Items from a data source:
■ ■ ■ ■ ■

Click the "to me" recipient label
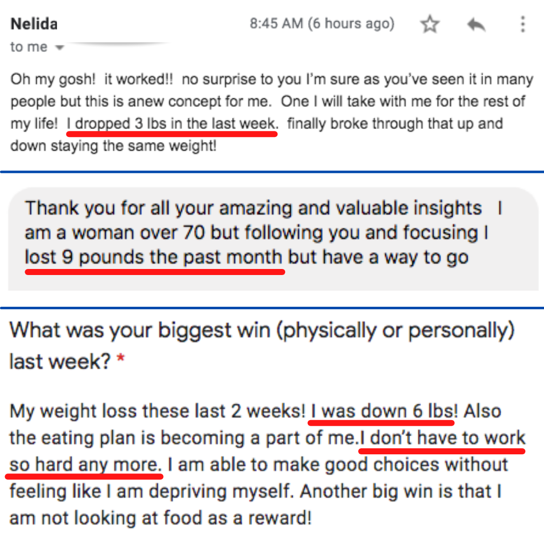 (x=29, y=47)
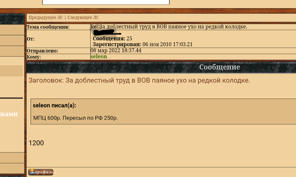
Task: Click the 'Кому:' row label
Action: pyautogui.click(x=34, y=57)
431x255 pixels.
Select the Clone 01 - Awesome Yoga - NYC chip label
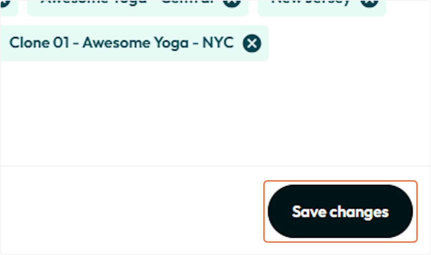[121, 43]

■ ■ ■ ■ ■

- _WHAT IS EXPECTED_:
Without carrying over any picture, write out the entries above once more, exactly.

- _OUTPUT OF THE EXERCISE_:
Click the "to me" recipient label
 (x=29, y=47)
Task: Click the 'Кому:' row label
Action: pyautogui.click(x=34, y=57)
431x255 pixels.
Select the Clone 01 - Awesome Yoga - NYC chip label
[121, 43]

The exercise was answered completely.